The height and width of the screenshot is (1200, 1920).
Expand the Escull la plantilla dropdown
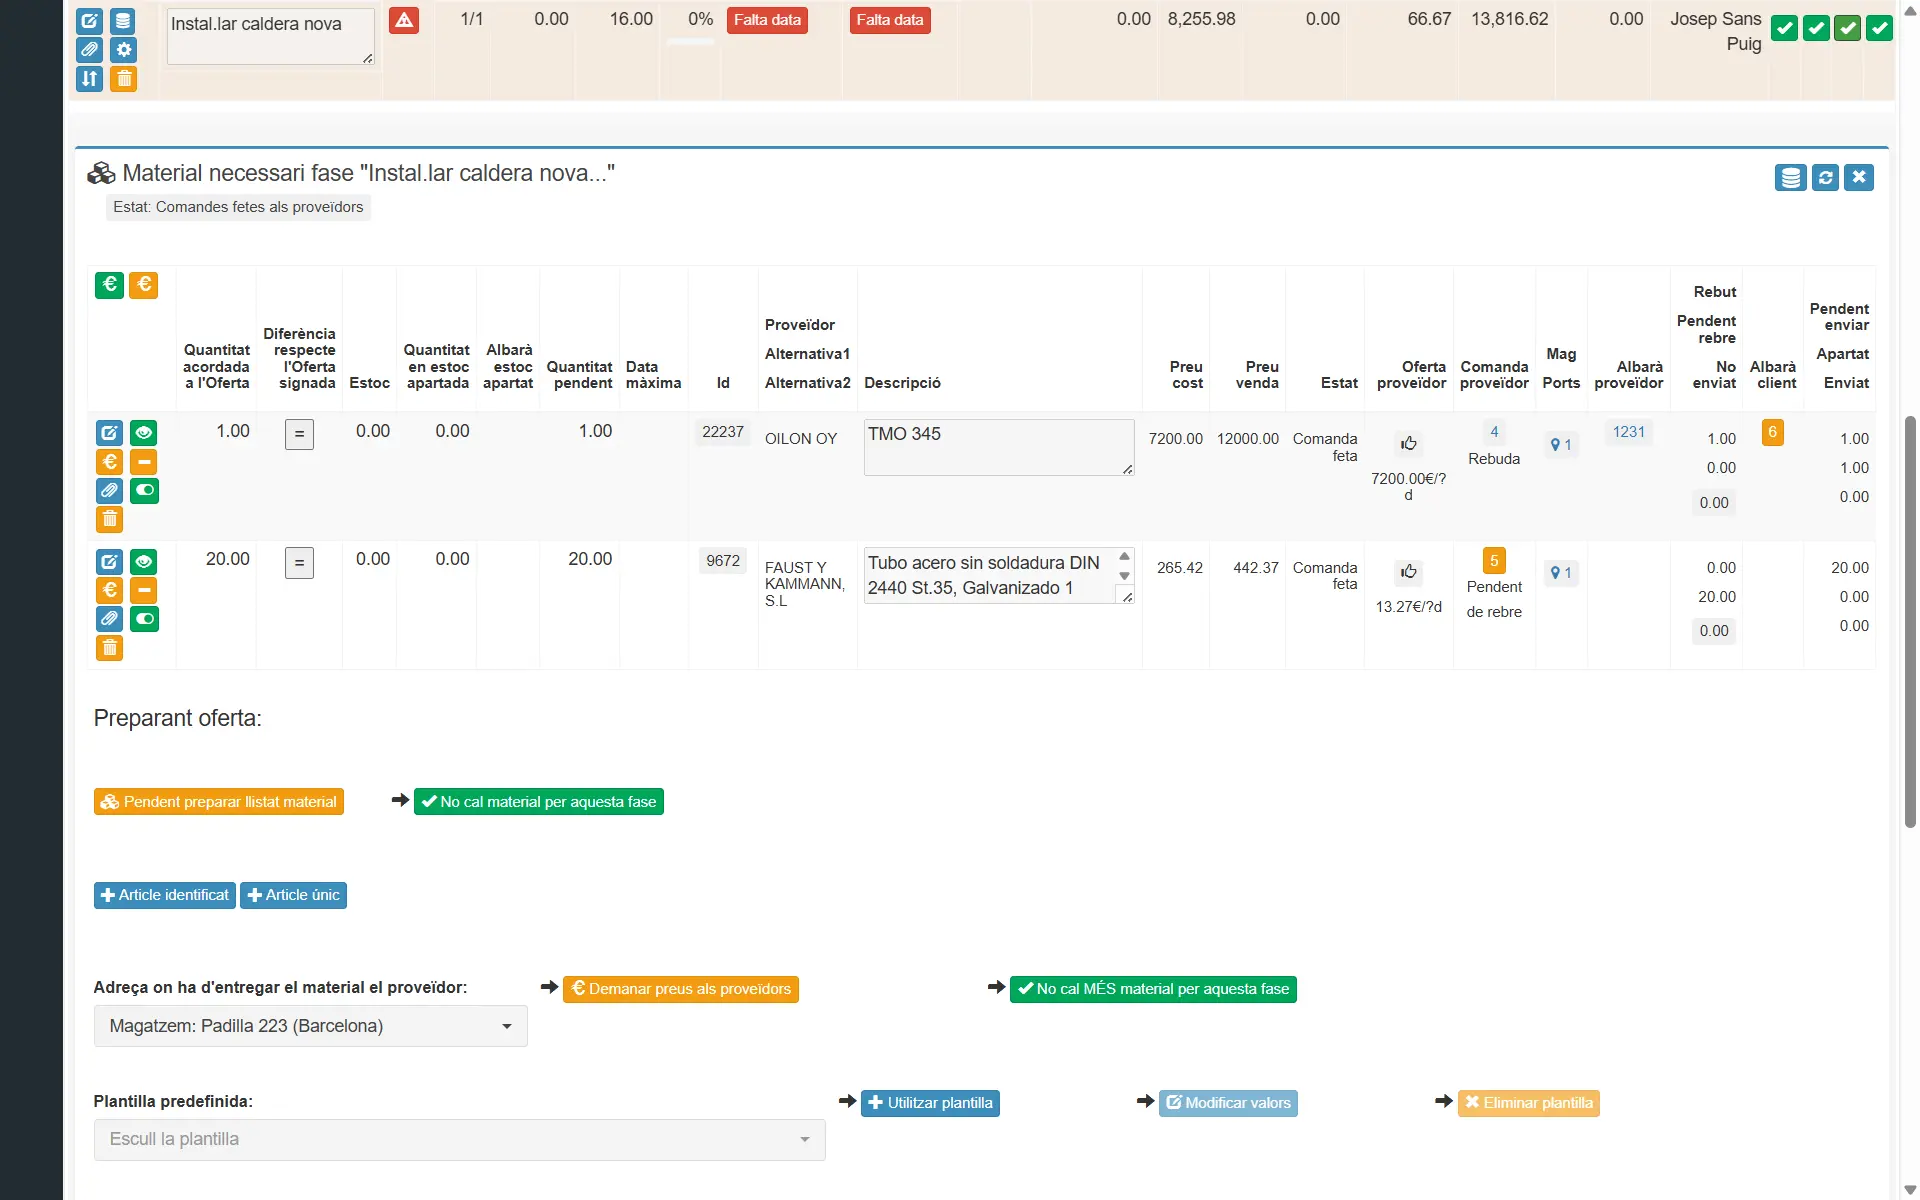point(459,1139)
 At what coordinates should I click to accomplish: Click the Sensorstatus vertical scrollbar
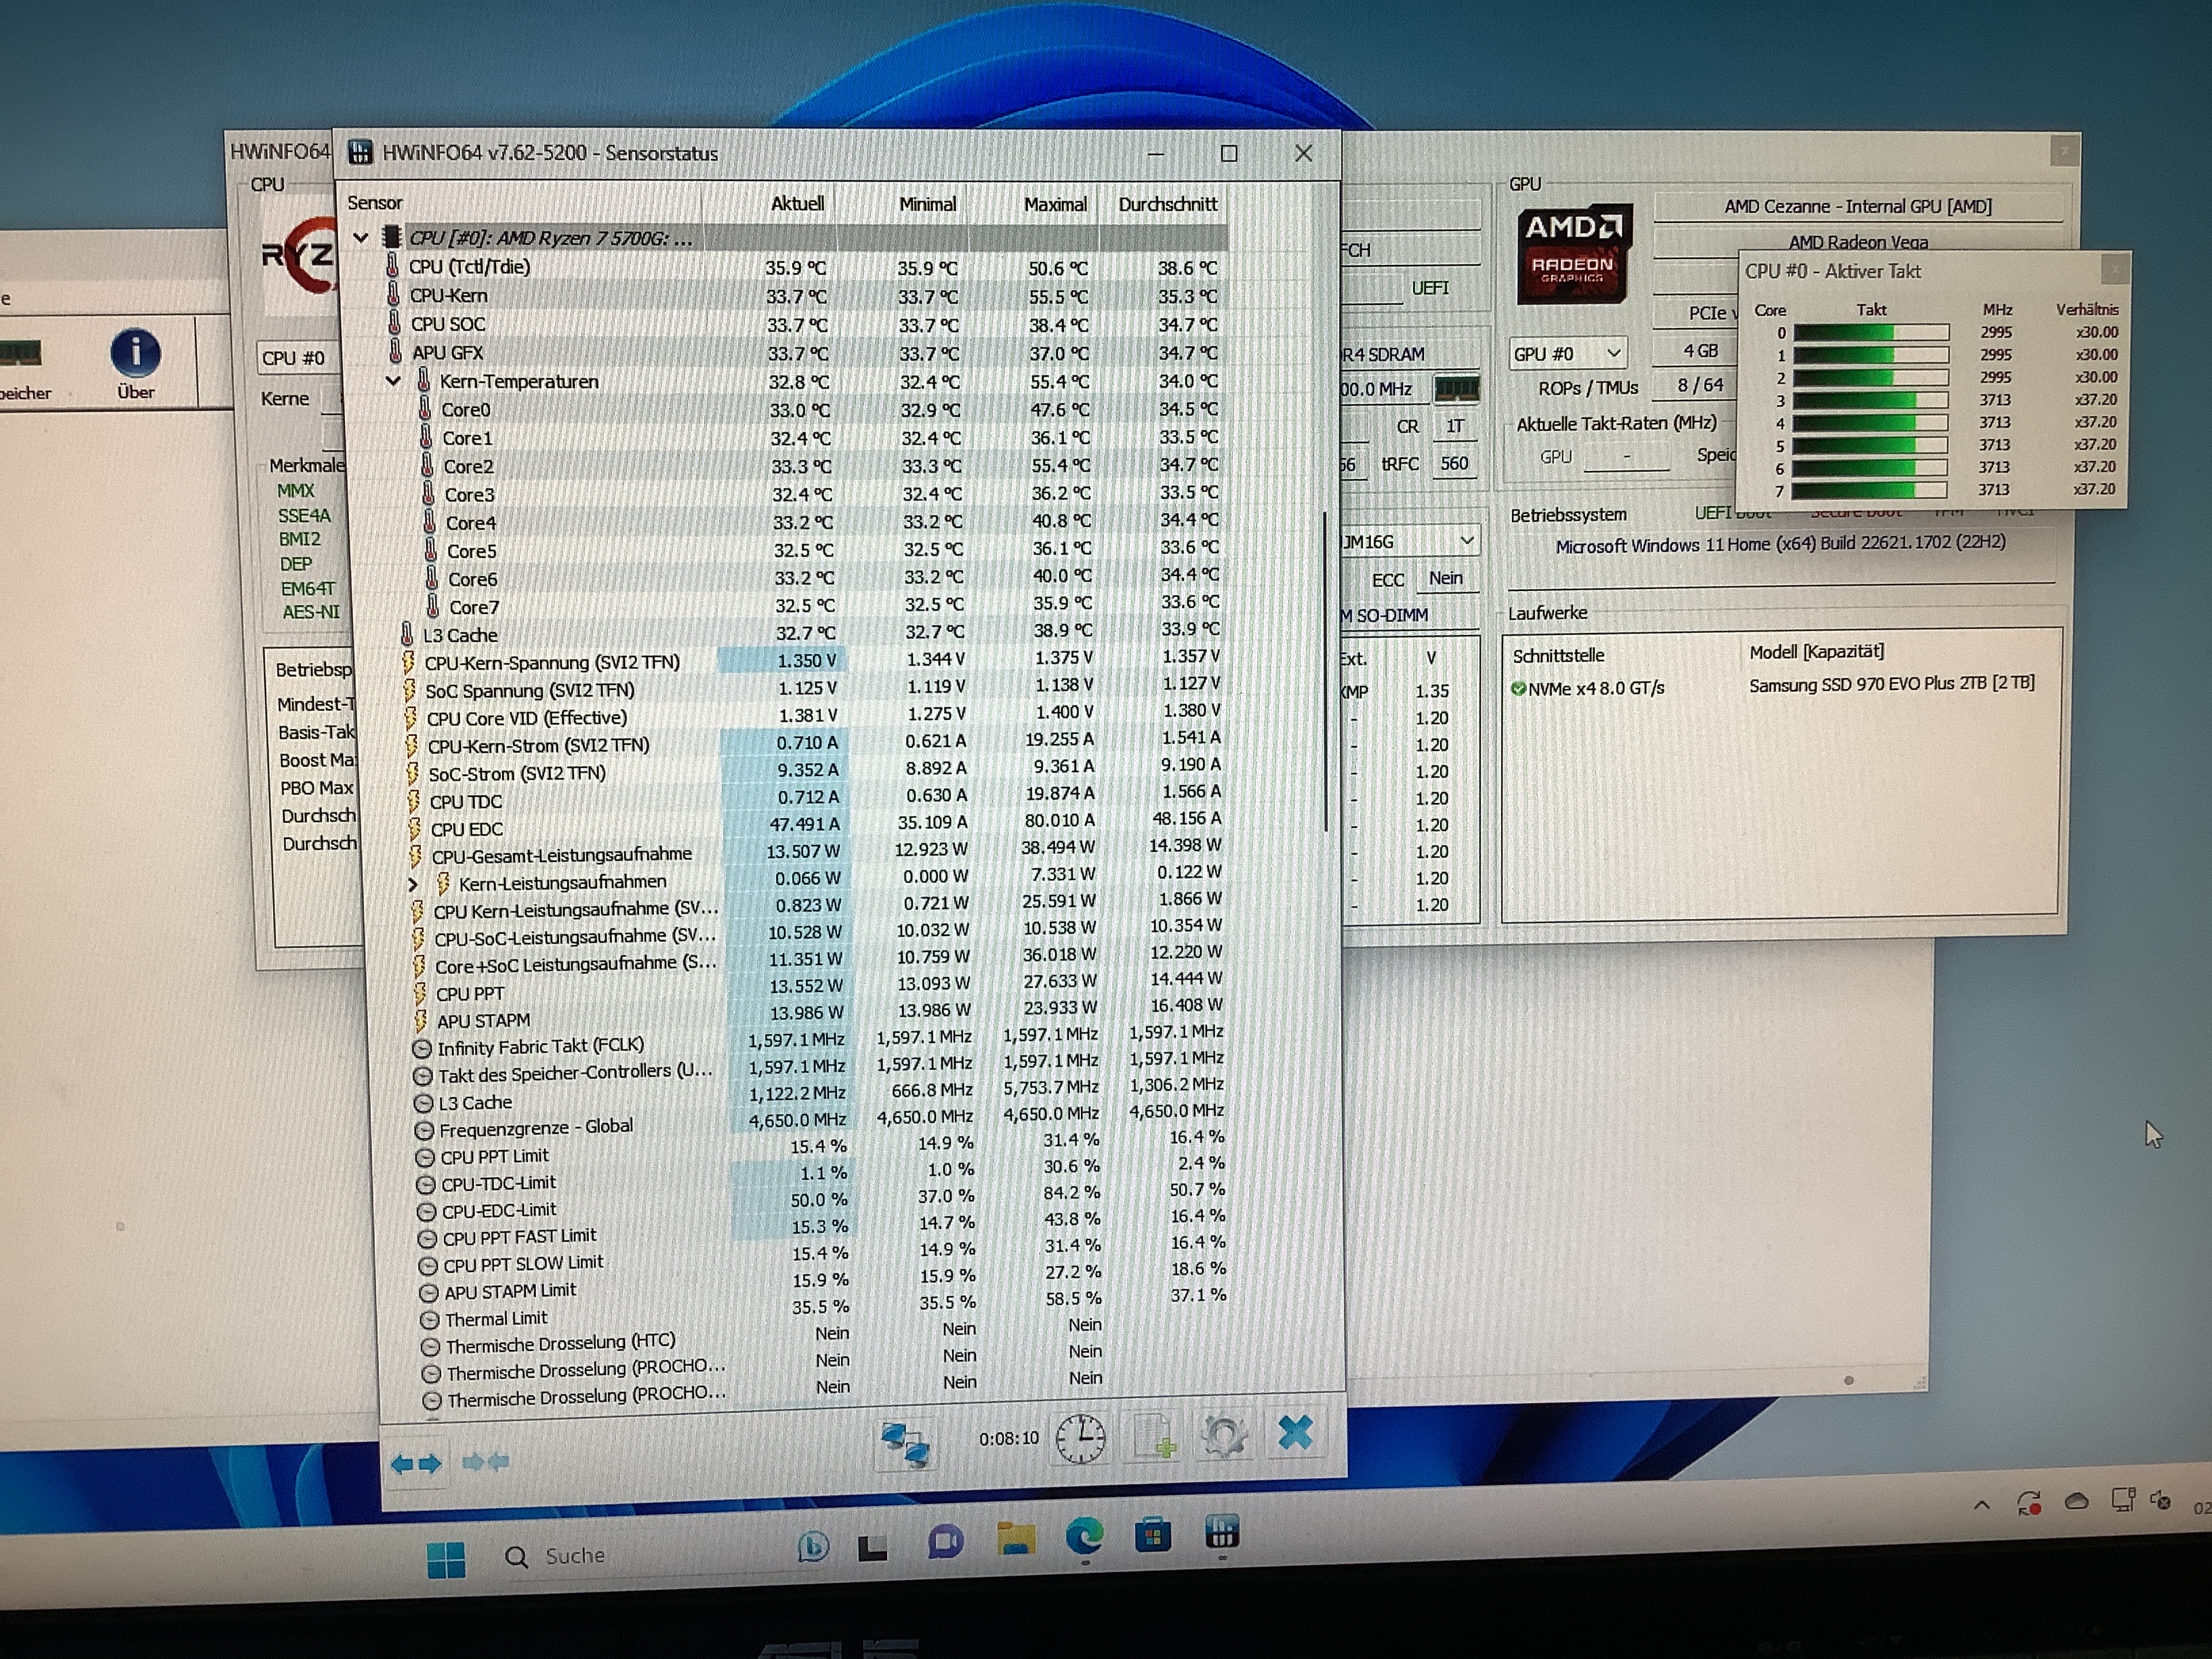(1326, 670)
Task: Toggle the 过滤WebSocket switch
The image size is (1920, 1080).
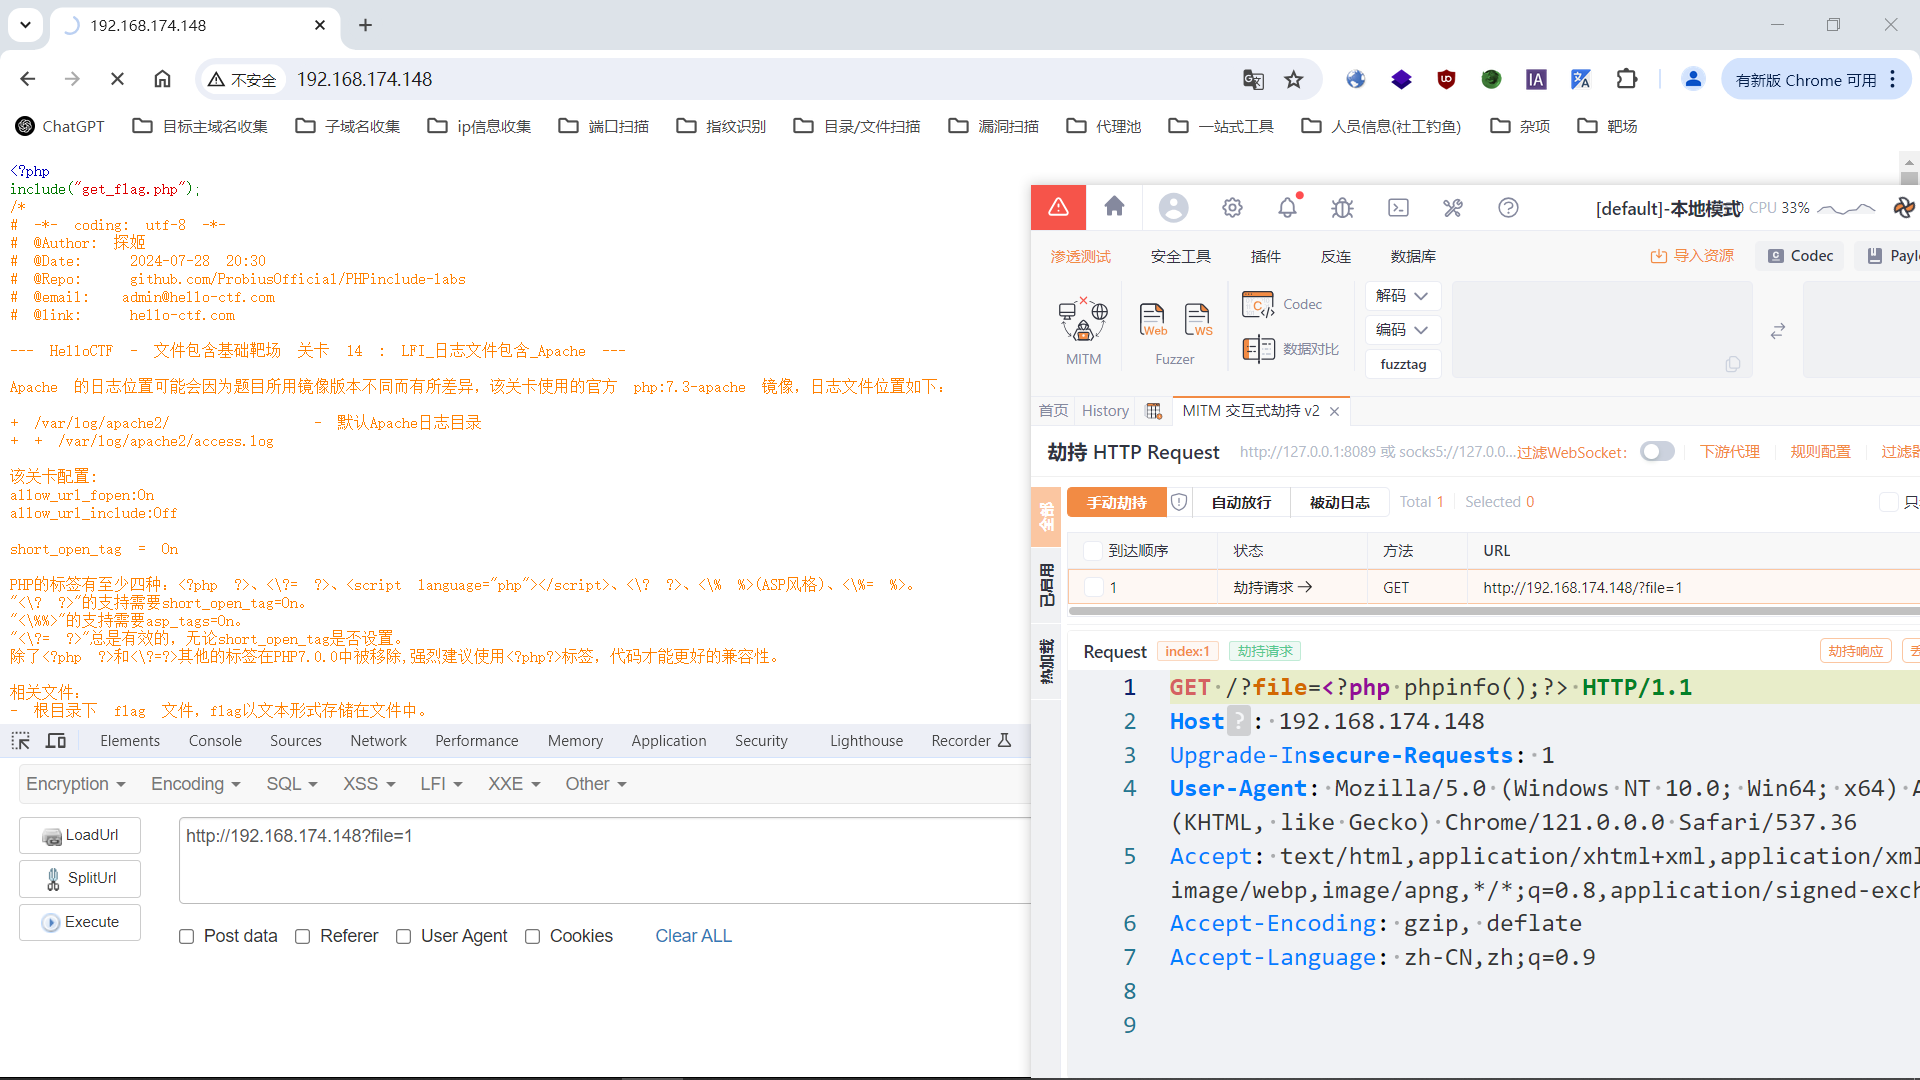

• [Assignment] Repeat the data verbatim through the "Task: Toggle the 过滤WebSocket switch" line, no pictures.

• [Reply to the exercise]
The height and width of the screenshot is (1200, 1920).
Expand the Escull la plantilla dropdown
point(459,1139)
 At what coordinates should I click to accomplish: Click the Sensorstatus vertical scrollbar
(1326, 670)
Task: Toggle the 过滤WebSocket switch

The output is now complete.